In a synchronous system, the in-to-out latency is equivalent to the frame-to-frame latency, because the input function is blocked until the output function finishes processing the previous frame.

Input         Processing        Output

[ 1 ]  -->  [            ]  -->  [   ]
[ 2 ]  -->  [     1      ]  -->  [   ]
[ 3 ]  -->  [     2      ]  -->  [ 1 ]
[ 4 ]  -->  [     3      ]  -->  [ 2 ]  <-\
[ 5 ]  -->  [     4      ]  -->  [ 3 ]  <-- Frame-to-Frame

          ^-- In-to-Out --^

In-to-Out: 100ms
Frame-to-Frame: 100ms
Throughput: 1/100ms = 10 FPS

Async Systems#

However, in an asynchronous system, mutliple frames may be “in-flight” at once, meaning that the in-to-out latency and frame-to-frame latency are not tied to each other.
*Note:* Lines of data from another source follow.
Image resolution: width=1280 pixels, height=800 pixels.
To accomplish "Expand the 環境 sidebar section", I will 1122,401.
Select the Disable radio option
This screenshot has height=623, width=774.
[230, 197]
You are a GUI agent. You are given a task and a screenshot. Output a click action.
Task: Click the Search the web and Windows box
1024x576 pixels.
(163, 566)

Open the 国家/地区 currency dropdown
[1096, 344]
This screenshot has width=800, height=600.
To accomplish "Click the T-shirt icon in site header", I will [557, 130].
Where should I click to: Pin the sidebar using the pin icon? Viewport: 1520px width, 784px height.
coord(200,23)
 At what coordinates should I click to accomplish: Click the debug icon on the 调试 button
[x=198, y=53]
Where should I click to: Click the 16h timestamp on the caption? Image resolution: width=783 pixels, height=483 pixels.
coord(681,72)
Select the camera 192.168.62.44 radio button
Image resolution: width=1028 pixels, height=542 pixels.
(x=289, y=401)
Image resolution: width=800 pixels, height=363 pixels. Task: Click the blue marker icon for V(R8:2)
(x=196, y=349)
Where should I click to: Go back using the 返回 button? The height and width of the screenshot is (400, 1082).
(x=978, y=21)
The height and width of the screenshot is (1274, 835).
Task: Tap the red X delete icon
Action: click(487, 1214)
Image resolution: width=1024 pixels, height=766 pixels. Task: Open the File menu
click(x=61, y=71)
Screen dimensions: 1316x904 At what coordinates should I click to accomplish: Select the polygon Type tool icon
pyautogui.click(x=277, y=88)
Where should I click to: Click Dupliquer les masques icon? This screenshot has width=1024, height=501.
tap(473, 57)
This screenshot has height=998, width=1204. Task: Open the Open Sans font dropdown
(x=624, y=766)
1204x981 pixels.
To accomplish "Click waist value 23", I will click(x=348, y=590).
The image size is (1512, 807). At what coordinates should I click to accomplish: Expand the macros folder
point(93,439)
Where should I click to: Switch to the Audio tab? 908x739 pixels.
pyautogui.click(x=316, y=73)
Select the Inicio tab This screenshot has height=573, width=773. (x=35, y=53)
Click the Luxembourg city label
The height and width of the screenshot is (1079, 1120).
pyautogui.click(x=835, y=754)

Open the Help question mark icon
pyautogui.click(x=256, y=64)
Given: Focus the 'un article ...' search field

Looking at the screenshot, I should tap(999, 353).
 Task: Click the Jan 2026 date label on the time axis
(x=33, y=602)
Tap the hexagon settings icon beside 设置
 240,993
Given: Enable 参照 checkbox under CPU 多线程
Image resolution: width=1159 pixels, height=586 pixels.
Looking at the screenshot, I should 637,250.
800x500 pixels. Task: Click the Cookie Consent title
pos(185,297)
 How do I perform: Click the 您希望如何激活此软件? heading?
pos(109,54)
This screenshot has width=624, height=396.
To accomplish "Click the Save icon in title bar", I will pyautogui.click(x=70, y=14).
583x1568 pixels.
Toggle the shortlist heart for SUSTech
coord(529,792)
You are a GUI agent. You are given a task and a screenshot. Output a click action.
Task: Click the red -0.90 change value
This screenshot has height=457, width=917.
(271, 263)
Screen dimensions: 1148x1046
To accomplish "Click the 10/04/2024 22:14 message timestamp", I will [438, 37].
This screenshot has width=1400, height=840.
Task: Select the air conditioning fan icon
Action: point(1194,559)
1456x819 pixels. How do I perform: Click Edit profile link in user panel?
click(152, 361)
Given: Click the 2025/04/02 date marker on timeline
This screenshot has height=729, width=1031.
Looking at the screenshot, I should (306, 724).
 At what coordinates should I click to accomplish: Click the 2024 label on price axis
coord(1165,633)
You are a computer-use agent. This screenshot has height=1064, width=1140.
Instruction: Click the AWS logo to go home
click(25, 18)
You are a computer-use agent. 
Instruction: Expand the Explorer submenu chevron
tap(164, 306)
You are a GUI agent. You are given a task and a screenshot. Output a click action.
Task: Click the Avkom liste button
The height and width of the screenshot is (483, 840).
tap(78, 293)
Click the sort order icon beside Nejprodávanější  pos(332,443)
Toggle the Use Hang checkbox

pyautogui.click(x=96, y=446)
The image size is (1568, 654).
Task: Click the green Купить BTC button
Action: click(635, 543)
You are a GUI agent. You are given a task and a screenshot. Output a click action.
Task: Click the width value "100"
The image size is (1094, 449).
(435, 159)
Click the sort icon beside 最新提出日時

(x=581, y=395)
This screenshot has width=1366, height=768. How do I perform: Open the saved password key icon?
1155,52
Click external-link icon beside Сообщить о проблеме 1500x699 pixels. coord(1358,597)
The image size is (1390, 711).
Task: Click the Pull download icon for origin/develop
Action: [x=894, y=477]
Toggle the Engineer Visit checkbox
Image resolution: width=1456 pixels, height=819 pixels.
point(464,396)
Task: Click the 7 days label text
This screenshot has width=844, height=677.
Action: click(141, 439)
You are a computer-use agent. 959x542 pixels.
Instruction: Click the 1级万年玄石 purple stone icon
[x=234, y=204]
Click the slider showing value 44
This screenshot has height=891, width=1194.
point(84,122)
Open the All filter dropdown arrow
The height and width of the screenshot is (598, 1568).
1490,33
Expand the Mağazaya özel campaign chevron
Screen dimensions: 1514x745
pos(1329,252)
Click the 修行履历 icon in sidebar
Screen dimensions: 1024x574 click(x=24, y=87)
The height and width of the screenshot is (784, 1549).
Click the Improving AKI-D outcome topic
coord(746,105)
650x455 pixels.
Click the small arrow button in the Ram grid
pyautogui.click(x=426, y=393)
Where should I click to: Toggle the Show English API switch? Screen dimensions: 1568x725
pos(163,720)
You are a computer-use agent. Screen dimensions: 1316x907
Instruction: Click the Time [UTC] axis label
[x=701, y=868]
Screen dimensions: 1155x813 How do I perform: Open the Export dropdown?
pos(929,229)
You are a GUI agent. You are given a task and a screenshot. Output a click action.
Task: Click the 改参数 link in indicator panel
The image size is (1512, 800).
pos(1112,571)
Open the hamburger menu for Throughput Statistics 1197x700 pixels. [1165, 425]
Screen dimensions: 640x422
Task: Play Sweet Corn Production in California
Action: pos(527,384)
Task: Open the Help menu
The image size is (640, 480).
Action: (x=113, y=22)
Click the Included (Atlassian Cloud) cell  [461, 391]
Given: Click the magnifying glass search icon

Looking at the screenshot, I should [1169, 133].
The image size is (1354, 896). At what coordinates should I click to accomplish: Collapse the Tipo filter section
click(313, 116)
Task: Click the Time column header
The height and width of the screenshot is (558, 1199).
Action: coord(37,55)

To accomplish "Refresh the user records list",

This is why on the Model Explorer page, we show measured FPS and both the in-to-out latency and frame-to-frame latency.

Input         Processing        Output

[ 1 ]  -->  [            ]  -->  [   ]
[ 2 ]  -->  [   1        ]  -->  [   ]
[ 3 ]  -->  [   2    1   ]  -->  [   ]
[ 4 ]  -->  [   3    2   ]  -->  [ 1 ]
[ 5 ]  -->  [   4    3   ]  -->  [ 2 ]  <-\
[ 6 ]  -->  [   5    4   ]  -->  [ 3 ]  <-- Frame-to-Frame

          ^-- In-to-Out --^

In-to-Out: 100ms
Frame-to-Frame: 50ms
Throughput: 1/50ms = 20 FPS

For example, if the in-to-out latency is 100ms, but the frame-to-frame latency is 50ms, this means that while the first frame is streaming through the pipeline, the second frame can be inputted (after ~50ms). The pipeline thus has ~2 frames in-flight at a time. The FPS of this system would be 20 FPS (1/50ms) and not 10 FPS (1/100ms) – you will be receiving 20 output frames per second.

Important

An async pipeline with multiple in-flight frames is not the same as batching. Batching is a different concept where a batch or “bundle” of frames moves through a system as a single unit at the same time.

Input             Processing         Output

[(1,2,3)]  -->  [             ]  -->  [       ]
[(4,5,6)]  -->  [   (1,2,3)   ]  -->  [       ]
[(7,8,9)]  -->  [   (4,5,6)   ]  -->  [(1,2,3)]  <-\
[(A,B,C)]  -->  [   (7,8,9)   ]  -->  [(4,5,6)]  <-- Frame(batch)-to-Frame(batch)

               ^-- In-to-Out --^

In-to-Out: 300ms
Frame(batch)-to-Frame(batch): 300ms
Throughput: 1/300ms * 3 frames/batch = 10 FPS

MemryX hardware always uses a batch size of 1, as in the Async example earlier on this page. Each frame is processed independently, as soon as it is put into the pipeline – there is no collection of frames into batches.